CRA Annex I: Essential Cybersecurity Requirements Checklist

Req 1: No known exploitable vulnerabilities at time of market placement

Conduct a thorough vulnerability scan and penetration test before release. Document results in the technical file. Any known CVEs must be resolved or mitigated before the product ships.

Req 2: Secure by default configuration

Products must ship in the most secure configuration possible. Unnecessary services, ports, and features must be disabled by default. Users may relax security settings, but the default state must be secure.

Req 3: Protection against unauthorised access with appropriate access control mechanisms

Implement authentication, authorisation, and access control. Default credentials must be unique per device or require change on first use. Support role-based access where appropriate.

Req 4: Protection of confidentiality of stored, transmitted and processed data

Sensitive data at rest must be encrypted using current cryptographic standards (e.g., AES-256). Data in transit must use TLS 1.2 or higher. Avoid storing sensitive data unnecessarily.

Req 5: Protection of integrity of stored, transmitted and processed data

Use message authentication codes (MACs) or digital signatures to detect tampering. Validate inputs rigorously to prevent injection attacks that could corrupt data integrity.

Req 6: Processing only data, both personal and other, that is necessary for the intended use (data minimisation)

Conduct a data mapping exercise. Only collect and process data strictly required for the product's function. Document retention periods and implement automatic deletion where possible.

Req 7: Protection of availability of essential functions

Design for resilience. Critical functions must degrade gracefully under attack (e.g., DoS). Implement rate limiting, circuit breakers, and failover mechanisms as appropriate.

Req 8: Minimisation of attack surface

Disable unused ports, services, and interfaces. Remove debugging and test interfaces before release. Follow least-privilege principles for all internal components and dependencies.

Req 9: Ability to limit impact of exploitation via mechanisms for resilience and mitigation

Implement security compartmentalisation so that compromise of one component does not cascade. Use sandboxing, memory-safe languages or mitigations (ASLR, stack canaries, DEP/NX), and privilege separation.

Req 10: Ability to log and monitor for security-relevant events

Products must support security logging. Logs should capture authentication events, configuration changes, and security-relevant errors. Provide documentation on how to enable and retain logs.

Req 11: No vulnerabilities caused by unsupported third-party components

Maintain a complete SBOM. Track the support status of all third-party components. Replace or patch components that reach end-of-life before or during the product's supported lifetime.

Req 12: Identify and document product vulnerabilities — maintain an SBOM

Produce a machine-readable SBOM in SPDX or CycloneDX format covering all components and their versions. Update it on every release. Make it available to customers and market surveillance authorities on request.

Req 13: Address and remediate vulnerabilities without undue delay — including providing security updates

Establish a vulnerability management process with defined SLAs. Critical vulnerabilities (CVSS ≥9.0 or actively exploited) should be patched within days, not weeks. Document the remediation timeline in the technical file.

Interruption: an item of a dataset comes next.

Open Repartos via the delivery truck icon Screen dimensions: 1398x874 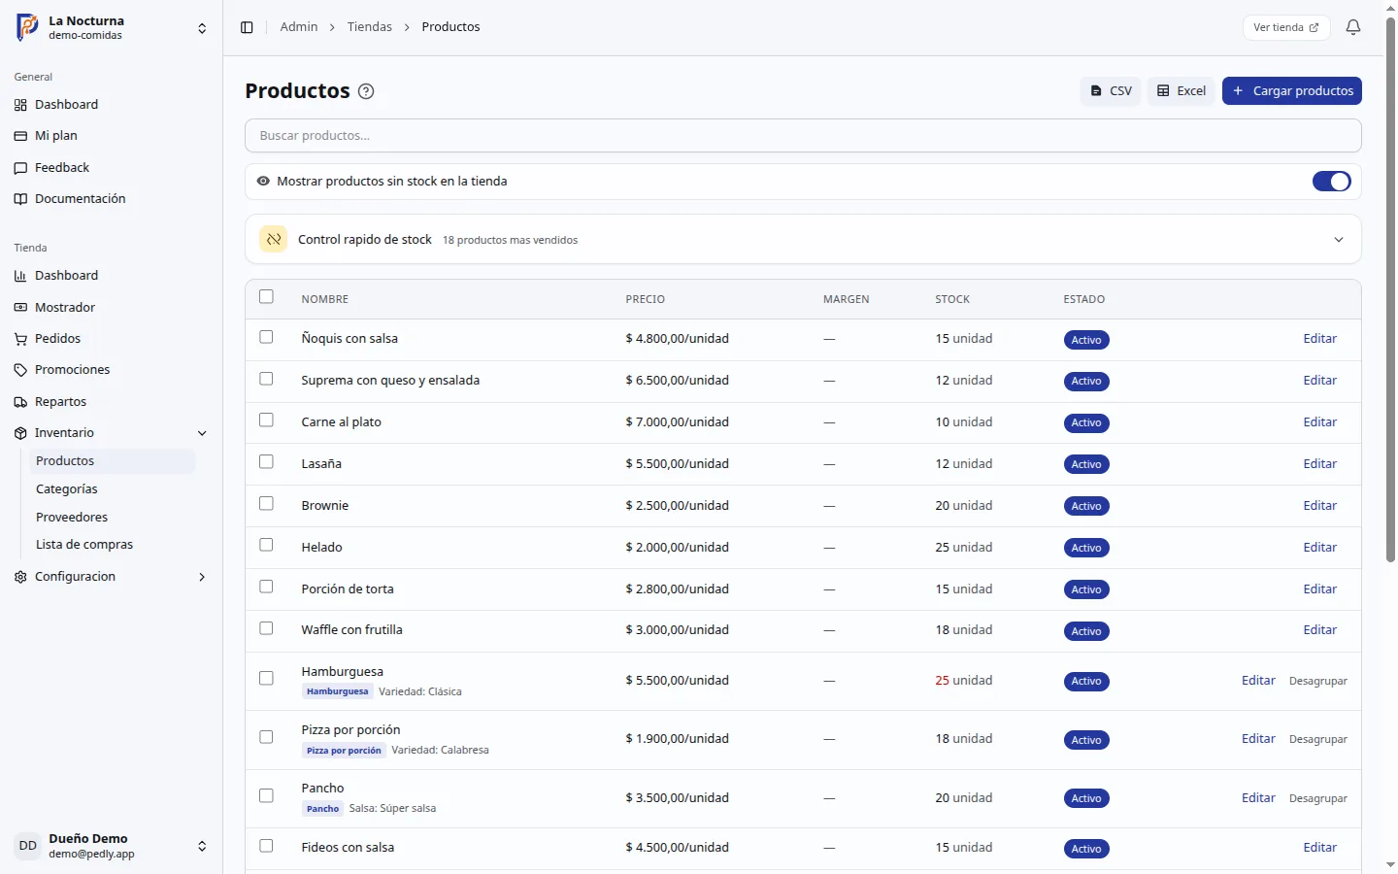[20, 402]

Req 14: Apply a coordinated vulnerability disclosure (CVD) policy

Publish a CVD policy and a publicly accessible reporting channel (email or web form). The policy should define acknowledgement timelines (typically 5 business days), investigation periods, and coordination with ENISA and national CSIRTs when required.

Req 15: Share information about vulnerabilities — CVE identifiers and CSAF advisories

Request CVE identifiers for vulnerabilities you discover or that are reported to you. Publish CSAF (Common Security Advisory Framework) documents for security advisories so customers can consume them programmatically.

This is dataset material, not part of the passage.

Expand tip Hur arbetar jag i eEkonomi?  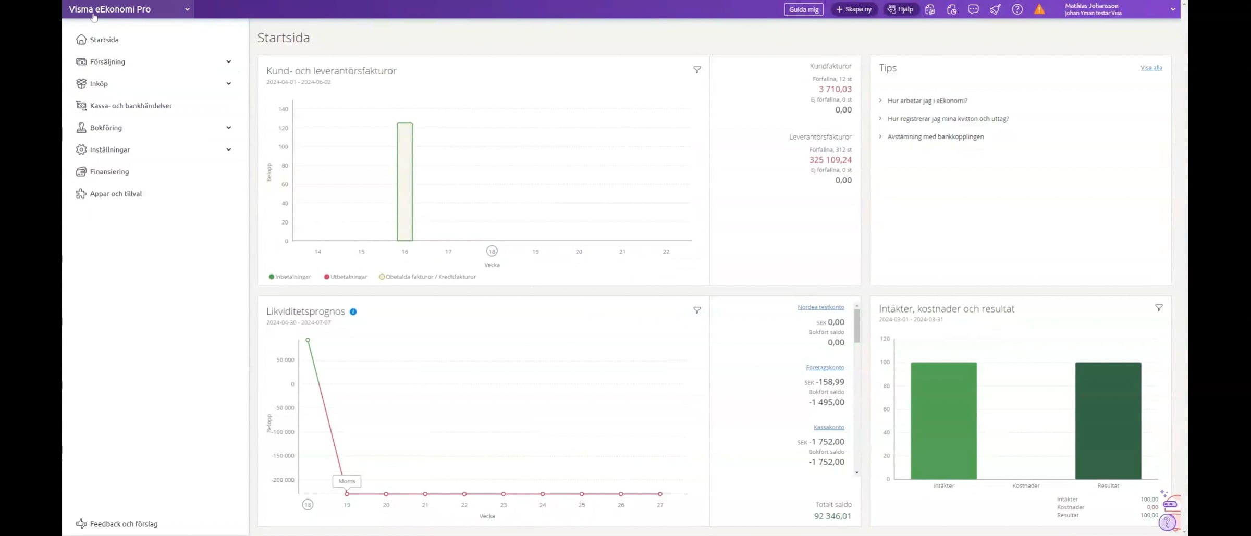tap(927, 101)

Req 16: Take measures to prevent unauthorised access to vulnerability disclosure processes

Protect CVD intake channels against abuse. Implement authentication where necessary and ensure vulnerability reports are handled confidentially until a fix is available.

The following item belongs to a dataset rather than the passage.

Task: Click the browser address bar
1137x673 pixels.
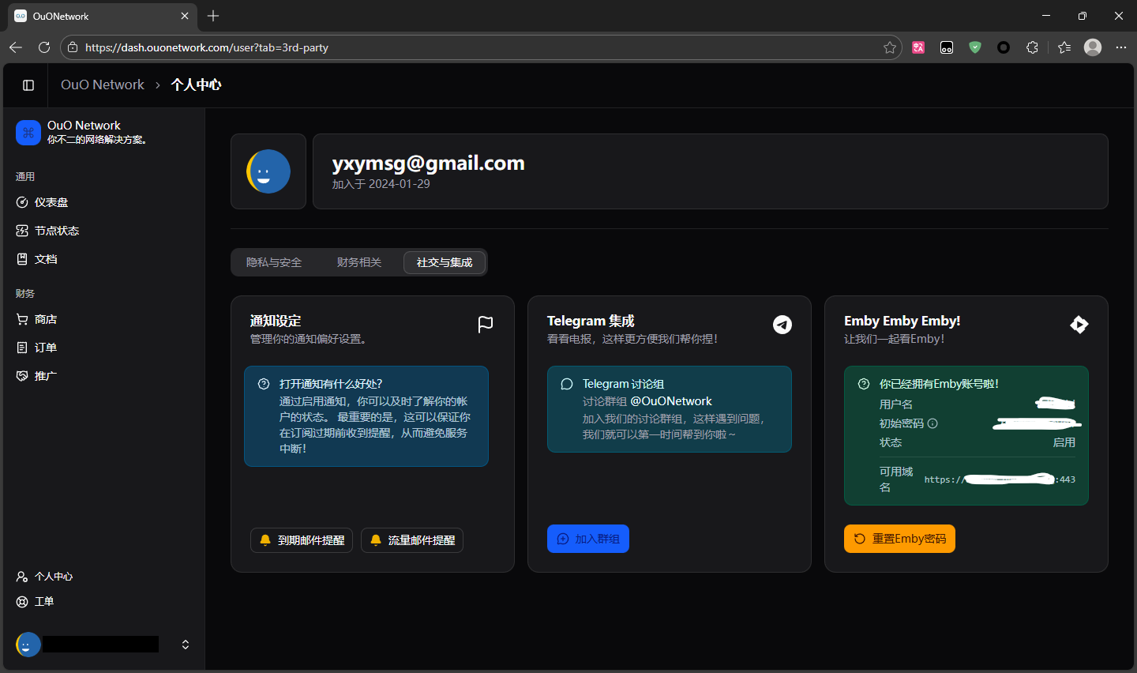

Req 17: Provide security updates for at minimum five years after market placement

Define and publish your support period commitment. The minimum is five years from market placement date, or the expected product lifetime if shorter. Communicate end-of-life dates clearly in product documentation.

Req 18: Ensure security updates are distributed in a timely and automatic manner

Provide an automatic update mechanism where technically feasible. Users should receive security updates promptly. Where automatic updates are not appropriate (e.g., industrial systems), document the update deployment process.

Req 19: Notify ENISA of actively exploited vulnerabilities (Article 14)

Report exploited vulnerabilities via the EUVD platform: early warning within 24 hours, detailed report within 72 hours, and a final report once resolved. Notifications also go to the relevant national CSIRT.

Req 20: Inform users about security issues without undue delay

When a vulnerability affecting your product is publicly disclosed or actively exploited, inform your users promptly with actionable mitigation guidance. Maintain a publicly accessible security advisory page.

Req 21: Ensure third-party components are maintained and do not introduce vulnerabilities

Continuously monitor the vulnerability status of all SBOM components. Use automated scanning integrated into CI/CD pipelines. Have a documented process for evaluating and integrating upstream security patches.